- _ASSIGNMENT_:
A faithful copy of the data, pictures omitted, is the required answer.

——————

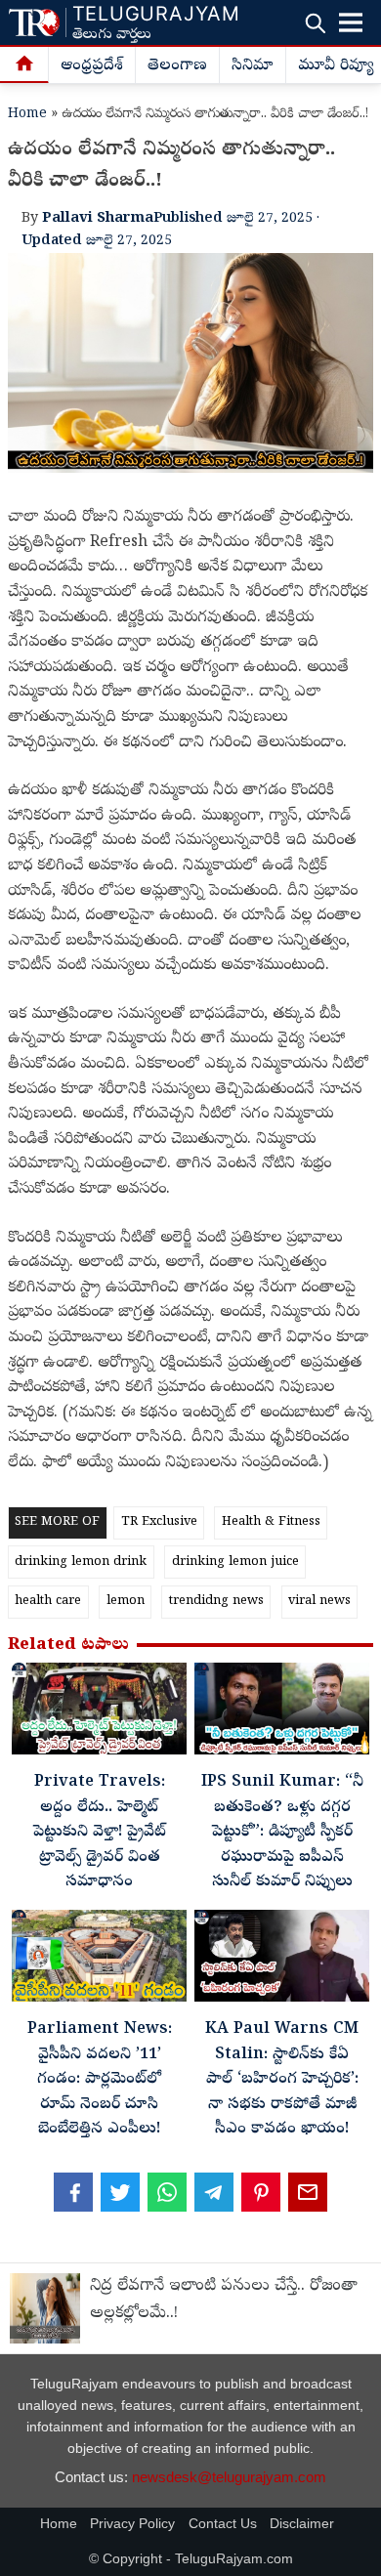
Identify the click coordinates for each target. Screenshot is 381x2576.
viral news (319, 1601)
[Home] (24, 65)
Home (27, 115)
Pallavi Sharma (97, 219)
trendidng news (216, 1601)
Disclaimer (302, 2523)
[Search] (315, 23)
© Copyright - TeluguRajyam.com (191, 2559)
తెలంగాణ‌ (177, 66)
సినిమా (253, 66)
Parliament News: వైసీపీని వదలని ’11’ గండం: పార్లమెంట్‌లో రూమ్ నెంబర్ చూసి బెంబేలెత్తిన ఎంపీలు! (99, 2079)
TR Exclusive (159, 1522)
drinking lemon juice (235, 1562)
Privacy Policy (132, 2523)
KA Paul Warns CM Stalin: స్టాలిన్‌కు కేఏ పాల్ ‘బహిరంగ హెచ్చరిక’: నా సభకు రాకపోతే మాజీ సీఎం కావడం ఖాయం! (282, 2079)
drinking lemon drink (81, 1562)
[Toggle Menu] (350, 22)
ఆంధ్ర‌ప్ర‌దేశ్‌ (92, 66)
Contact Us (223, 2523)
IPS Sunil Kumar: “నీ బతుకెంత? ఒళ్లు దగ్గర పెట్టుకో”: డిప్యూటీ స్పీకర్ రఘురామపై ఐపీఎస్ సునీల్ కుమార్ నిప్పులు (282, 1832)
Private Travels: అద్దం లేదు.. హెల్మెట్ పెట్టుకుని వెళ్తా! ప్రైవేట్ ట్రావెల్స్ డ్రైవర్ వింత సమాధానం (99, 1832)
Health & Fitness (271, 1522)
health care (48, 1601)
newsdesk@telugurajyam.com (229, 2477)
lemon (125, 1601)
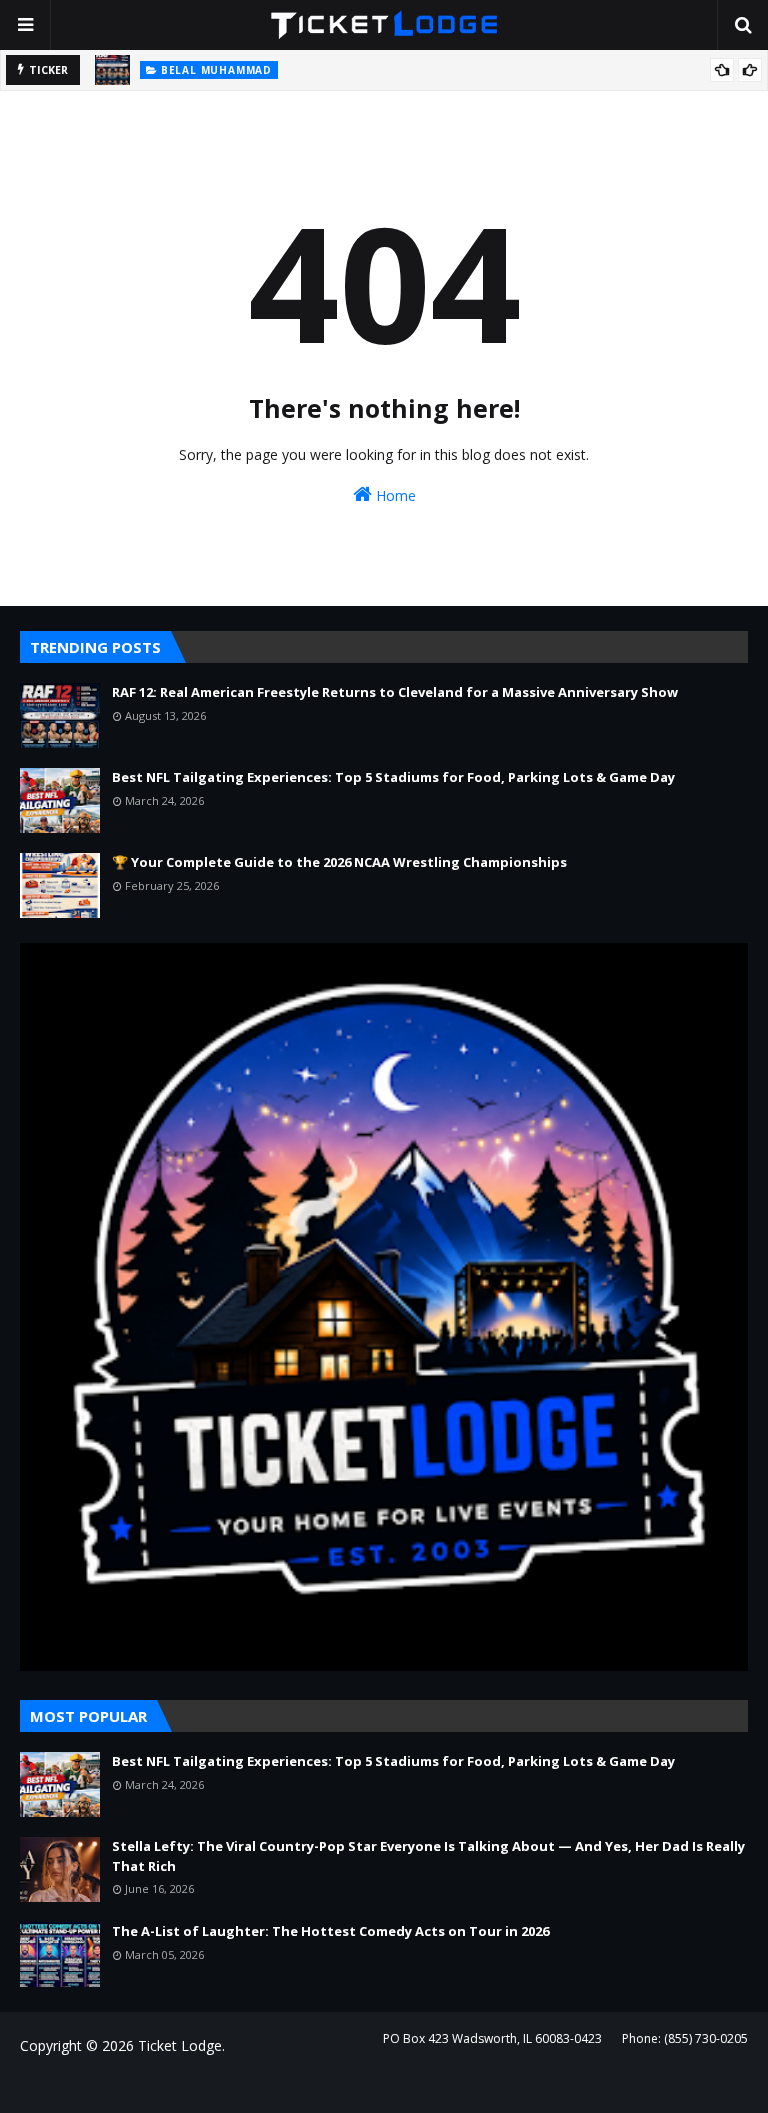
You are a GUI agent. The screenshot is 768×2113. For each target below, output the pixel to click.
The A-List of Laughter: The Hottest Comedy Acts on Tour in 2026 (330, 1931)
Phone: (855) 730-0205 (685, 2038)
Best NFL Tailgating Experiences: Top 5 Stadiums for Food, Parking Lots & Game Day (393, 777)
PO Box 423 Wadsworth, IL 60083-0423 (492, 2038)
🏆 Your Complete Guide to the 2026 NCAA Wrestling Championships (339, 862)
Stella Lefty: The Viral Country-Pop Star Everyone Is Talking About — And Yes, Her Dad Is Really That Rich (428, 1856)
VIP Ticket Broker (316, 2085)
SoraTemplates (129, 2085)
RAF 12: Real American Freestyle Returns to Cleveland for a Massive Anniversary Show (395, 692)
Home (394, 495)
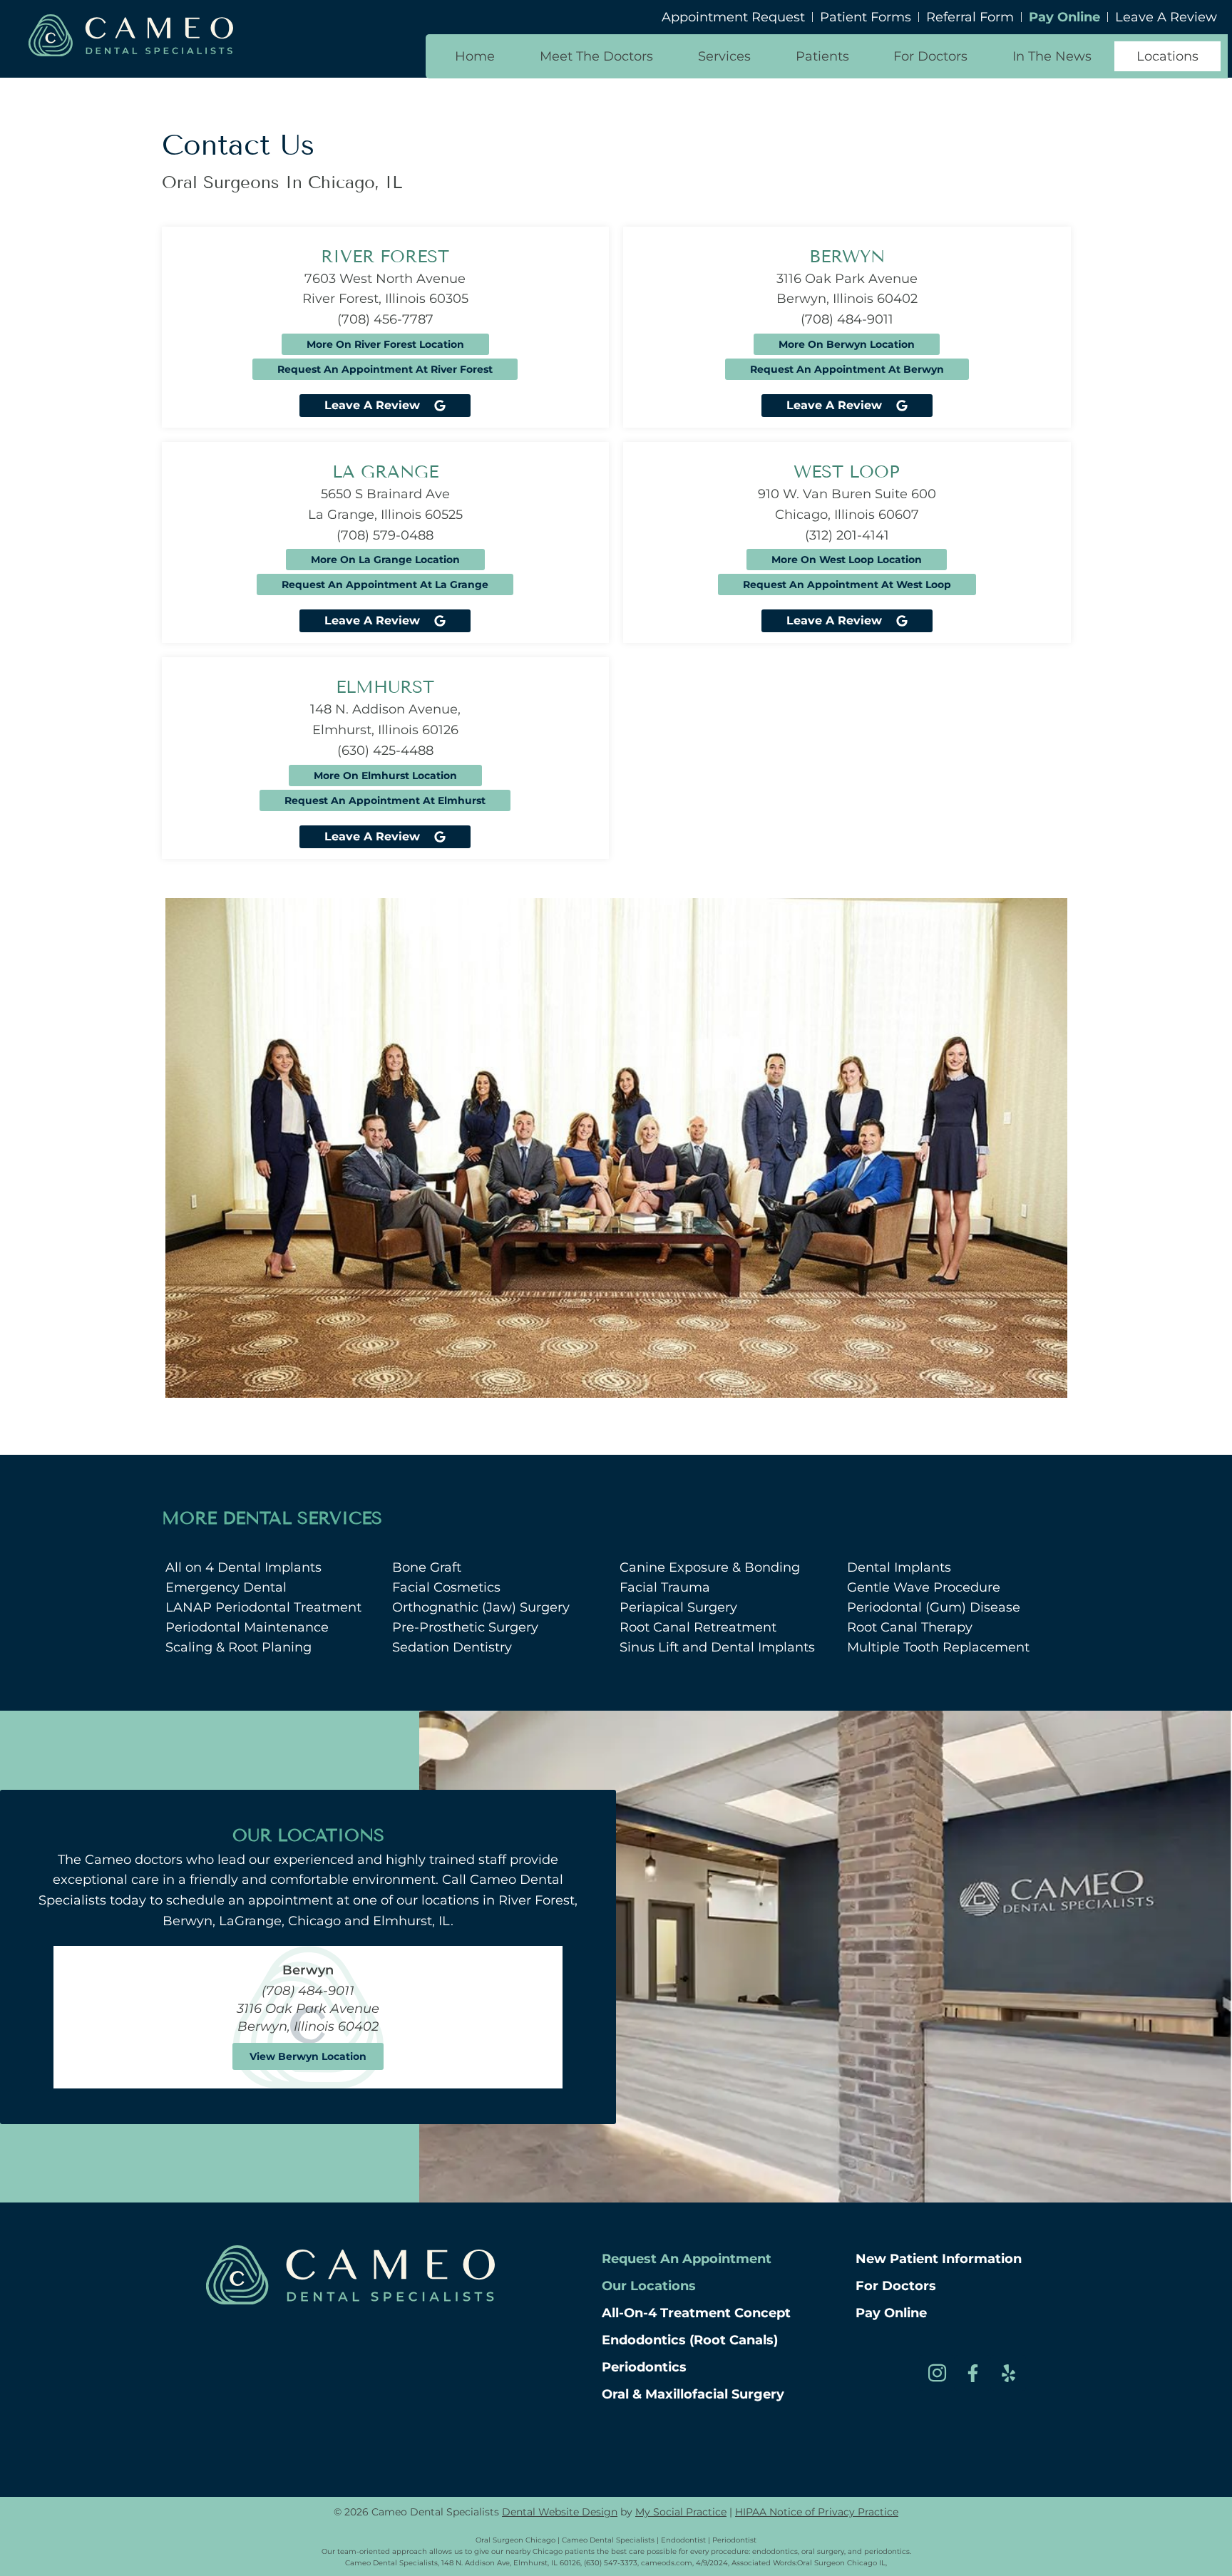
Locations (1167, 56)
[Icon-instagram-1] (937, 2373)
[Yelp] (1008, 2373)
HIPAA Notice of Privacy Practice (816, 2511)
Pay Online (891, 2313)
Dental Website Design (559, 2511)
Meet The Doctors (596, 56)
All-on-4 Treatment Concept (696, 2313)
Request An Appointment (686, 2259)
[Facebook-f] (972, 2373)
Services (724, 56)
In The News (1052, 56)
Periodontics (644, 2367)
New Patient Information (939, 2259)
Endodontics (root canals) (690, 2340)
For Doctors (930, 56)
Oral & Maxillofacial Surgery (693, 2394)
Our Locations (649, 2286)
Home (475, 56)
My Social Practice (681, 2511)
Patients (822, 56)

——————

- _ANSWER TO THE PROBLEM_:
Identify the click coordinates for each target. Screenshot is 381x2576.
viral news (319, 1601)
[Home] (24, 65)
Home (27, 115)
Pallavi Sharma (97, 219)
trendidng news (216, 1601)
Disclaimer (302, 2523)
[Search] (315, 23)
© Copyright - TeluguRajyam.com (191, 2559)
తెలంగాణ‌ (177, 66)
సినిమా (253, 66)
Parliament News: వైసీపీని వదలని ’11’ గండం: పార్లమెంట్‌లో రూమ్ నెంబర్ చూసి బెంబేలెత్తిన ఎంపీలు! (99, 2079)
TR Exclusive (159, 1522)
drinking lemon juice (235, 1562)
Privacy Policy (132, 2523)
KA Paul Warns CM Stalin: స్టాలిన్‌కు కేఏ పాల్ ‘బహిరంగ హెచ్చరిక’: నా సభకు రాకపోతే మాజీ సీఎం కావడం ఖాయం! (282, 2079)
drinking lemon drink (81, 1562)
[Toggle Menu] (350, 22)
ఆంధ్ర‌ప్ర‌దేశ్‌ (92, 66)
Contact Us (223, 2523)
IPS Sunil Kumar: “నీ బతుకెంత? ఒళ్లు దగ్గర పెట్టుకో”: డిప్యూటీ స్పీకర్ రఘురామపై ఐపీఎస్ సునీల్ కుమార్ నిప్పులు (282, 1832)
Private Travels: అద్దం లేదు.. హెల్మెట్ పెట్టుకుని వెళ్తా! ప్రైవేట్ ట్రావెల్స్ డ్రైవర్ వింత సమాధానం (99, 1832)
Health & Fitness (271, 1522)
health care (48, 1601)
newsdesk@telugurajyam.com (229, 2477)
lemon (125, 1601)
You are a GUI agent. The screenshot is 768×2113. For each target below, output the pixel to click.
The A-List of Laughter: The Hottest Comedy Acts on Tour in 2026 (330, 1931)
Phone: (855) 730-0205 (685, 2038)
Best NFL Tailgating Experiences: Top 5 Stadiums for Food, Parking Lots & Game Day (393, 777)
PO Box 423 Wadsworth, IL 60083-0423 (492, 2038)
🏆 Your Complete Guide to the 2026 NCAA Wrestling Championships (339, 862)
Stella Lefty: The Viral Country-Pop Star Everyone Is Talking About — And Yes, Her Dad Is Really That Rich (428, 1856)
VIP Ticket Broker (316, 2085)
SoraTemplates (129, 2085)
RAF 12: Real American Freestyle Returns to Cleveland for a Massive Anniversary Show (395, 692)
Home (394, 495)
Locations (1167, 56)
[Icon-instagram-1] (937, 2373)
[Yelp] (1008, 2373)
HIPAA Notice of Privacy Practice (816, 2511)
Pay Online (891, 2313)
Dental Website Design (559, 2511)
Meet The Doctors (596, 56)
All-on-4 Treatment Concept (696, 2313)
Request An Appointment (686, 2259)
[Facebook-f] (972, 2373)
Services (724, 56)
In The News (1052, 56)
Periodontics (644, 2367)
New Patient Information (939, 2259)
Endodontics (root canals) (690, 2340)
For Doctors (930, 56)
Oral & Maxillofacial Surgery (693, 2394)
Our Locations (649, 2286)
Home (475, 56)
My Social Practice (681, 2511)
Patients (822, 56)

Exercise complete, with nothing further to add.